One more observation while playing with this: When trying to compact a freshly created topic which no messages has been sent to yet, I get the same timeout error. This is perhaps not that big a deal, but imo should be fixed.

Thanks for all the details @EugenDueck provided, I can reliably reproduce the problem as described now. I found a few problems for log compaction here:

  1. Fail for empty topics. This can be fixed by an additional check before compaction.
  2. Unable to finish the compaction if the value of the last message is empty when the compaction is triggered. This can be fixed by adding the missing check in the phase 2 of the compaction. Please notice that a message with an empty value indicates a deletion @pienio7
  3. Fail for massive writes. This is a bit complicated, as the raw reader for compaction stops reading new messages after the first batch (100 entries) of raw messages(which may contain many more sub-messages), and increasing the timeout duration doesn't help. It seems there is something wrong with flow control here, and I have to do more test and analysis.
    https://github.com/apache/pulsar/blob/13d8ecd20a3c6795405fbf5946c1907e9c90dd91/pulsar-broker/src/main/java/org/apache/pulsar/compaction/TwoPhaseCompactor.java#L106

For problem 3, I got the stats of the topic when the compaction stucks, and some metrics like availablePermits, lastAckedTimestamp seems to be anomalous here. Maybe someone could provide some insight or advice based on these metrics and the problems described? @ivankelly @sijie

{
  "msgRateIn" : 311362.5386883373,
  "msgThroughputIn" : 7316116.5272862585,
  "msgRateOut" : 0.0,
  "msgThroughputOut" : 0.0,
  "averageMsgSize" : 23.497099420201696,
  "storageSize" : 238074383,
  "backlogSize" : 238074383,
  "publishers" : [ {
    "msgRateIn" : 311362.5386883373,
    "msgThroughputIn" : 7316116.5272862585,
    "averageMsgSize" : 23.0,
    "producerId" : 0,
    "metadata" : { },
    "address" : "/127.0.0.1:57444",
    "producerName" : "standalone-1-3",
    "connectedSince" : "2020-02-05T22:29:10.529+08:00",
    "clientVersion" : "2.5.0"
  } ],
  "subscriptions" : {
    "__compaction" : {
      "msgRateOut" : 0.0,
      "msgThroughputOut" : 0.0,
      "msgRateRedeliver" : 0.0,
      "msgBacklog" : 11181,
      "blockedSubscriptionOnUnackedMsgs" : false,
      "msgDelayed" : 0,
      "unackedMessages" : 40122,
      "type" : "Exclusive",
      "activeConsumerName" : "3e96d",
      "msgRateExpired" : 0.0,
      "lastExpireTimestamp" : 0,
      "lastConsumedFlowTimestamp" : 1580912972315,
      "lastConsumedTimestamp" : 1580912972386,
      "lastAckedTimestamp" : 0,
      "consumers" : [ {
        "msgRateOut" : 0.0,
        "msgThroughputOut" : 0.0,
        "msgRateRedeliver" : 0.0,
        "consumerName" : "3e96d",
        "availablePermits" : -39122,
        "unackedMessages" : 40122,
        "blockedConsumerOnUnackedMsgs" : false,
        "lastAckedTimestamp" : 0,
        "lastConsumedTimestamp" : 1580912972386,
        "metadata" : { },
        "address" : "/127.0.0.1:56969",
        "connectedSince" : "2020-02-05T22:29:32.314+08:00",
        "clientVersion" : "2.6.0-SNAPSHOT"
      } ],
      "isReplicated" : false
    }
  },
  "replication" : { },
  "deduplicationStatus" : "Disabled",
  "bytesInCounter" : 238088065,
  "msgInCounter" : 9985337
}

Another point, the log compaction is run on event, like foreach 100MB of data, right? Can it be on the fly, like foreach message received on the topic, it's added to the compacted topic too?

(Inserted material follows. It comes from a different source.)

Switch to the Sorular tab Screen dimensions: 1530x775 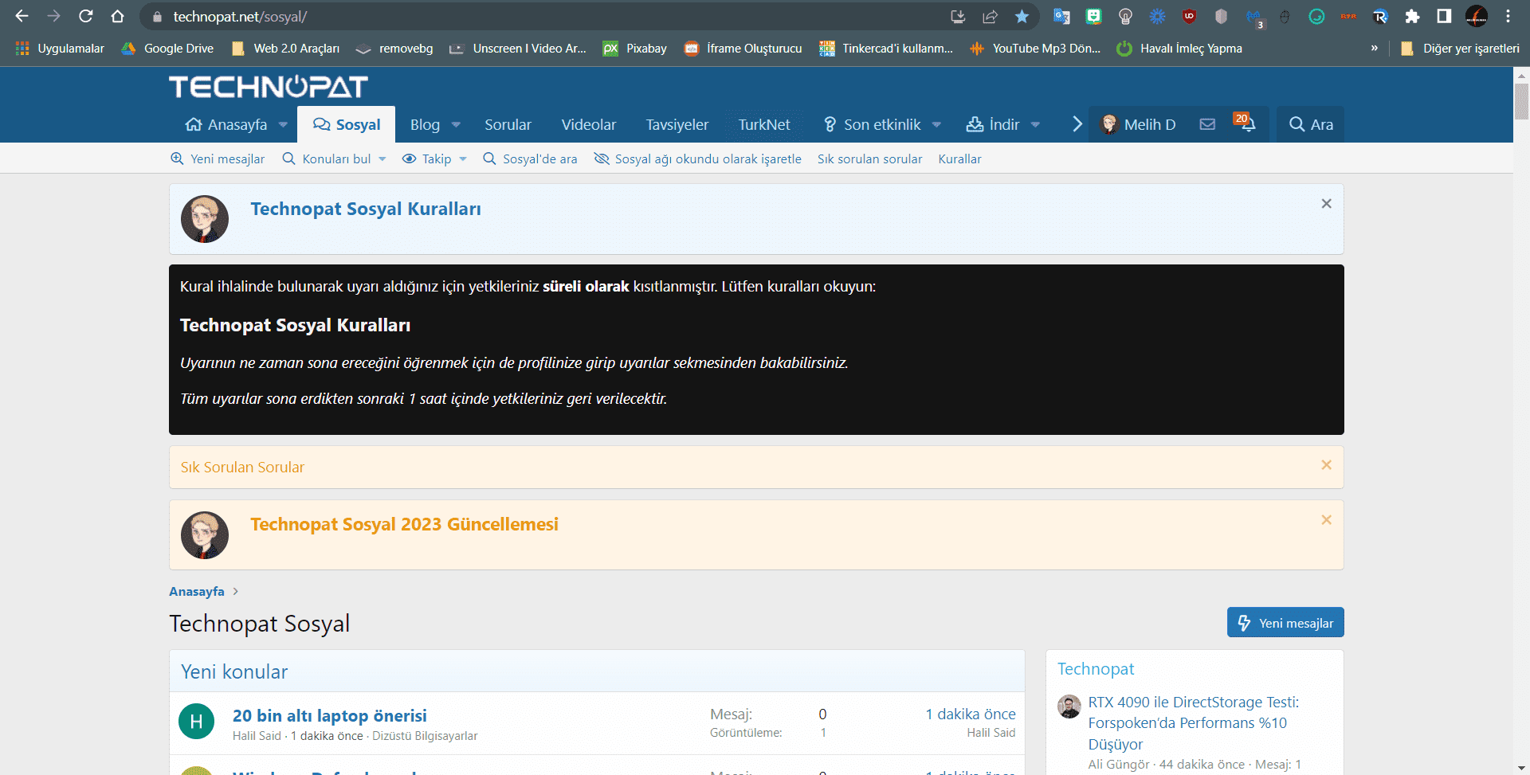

@KannarFr : Currently it doesn't support compacting events on the fly. Its is an interesting feature request to consider although it is probably for a separate discussion for the features and improvements that we need to add to compaction.

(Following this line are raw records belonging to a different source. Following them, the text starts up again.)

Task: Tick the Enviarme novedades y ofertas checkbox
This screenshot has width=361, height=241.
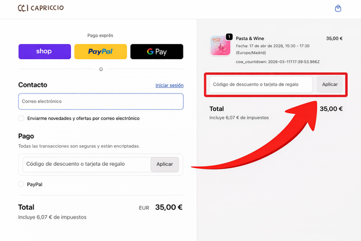Action: click(21, 118)
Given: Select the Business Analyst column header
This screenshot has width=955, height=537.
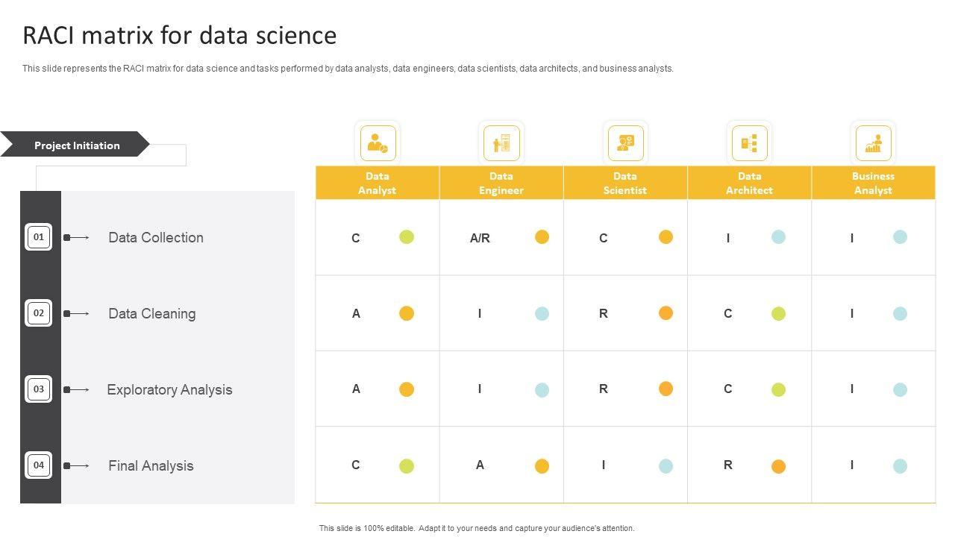Looking at the screenshot, I should click(x=873, y=183).
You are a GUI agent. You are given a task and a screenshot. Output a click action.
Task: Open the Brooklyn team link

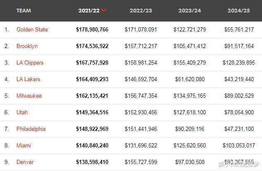(27, 46)
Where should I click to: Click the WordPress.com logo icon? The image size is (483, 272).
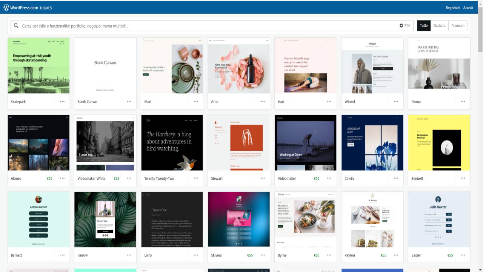point(6,8)
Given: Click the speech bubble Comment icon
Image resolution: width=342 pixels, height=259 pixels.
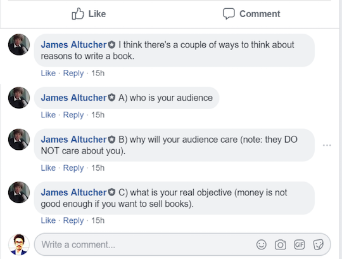Looking at the screenshot, I should 229,14.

@sijie You are right, I will write an issue.

(loop @codelipenghui in this thread since he has good experiences on dealing with permits related issues on production)

@fantapsody

regarding the 3) question you posted in https://github.com/apache/pulsar/issues/6173#issuecomment-582480075, it does look like a flow-control problem.

I think the main problem is here: https://github.com/apache/pulsar/blob/402ecec9c3731711fd1bf700c30d09678aa9b1e5/pulsar-broker/src/main/java/org/apache/pulsar/client/impl/RawReaderImpl.java#L144

The "permits" in Pulsar's flow control logic is designed for "messages" not "batches". That says one permit per message. So broker decrementing the permits after it dispatched messages. It is okay to see negative "permits" at the broker side because it means that broker dispatched more messages that the consumer requested.

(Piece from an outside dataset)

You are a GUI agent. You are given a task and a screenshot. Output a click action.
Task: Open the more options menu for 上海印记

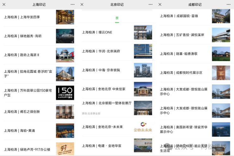pos(73,4)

However, it is NOT okay if the consumer counts the permits by batches. For example, a consumer/reader requests 100 permits (the receiver queue size), the broker dispatches 1000 "messages" (10 message per batch). Hence the "permits" at broker side will become -900. Since RawReaderImpl treats one permit per batch, it will request 50 permits again from the broker once the available permits at reader side reach the threshold (which is half of the receiver queue size).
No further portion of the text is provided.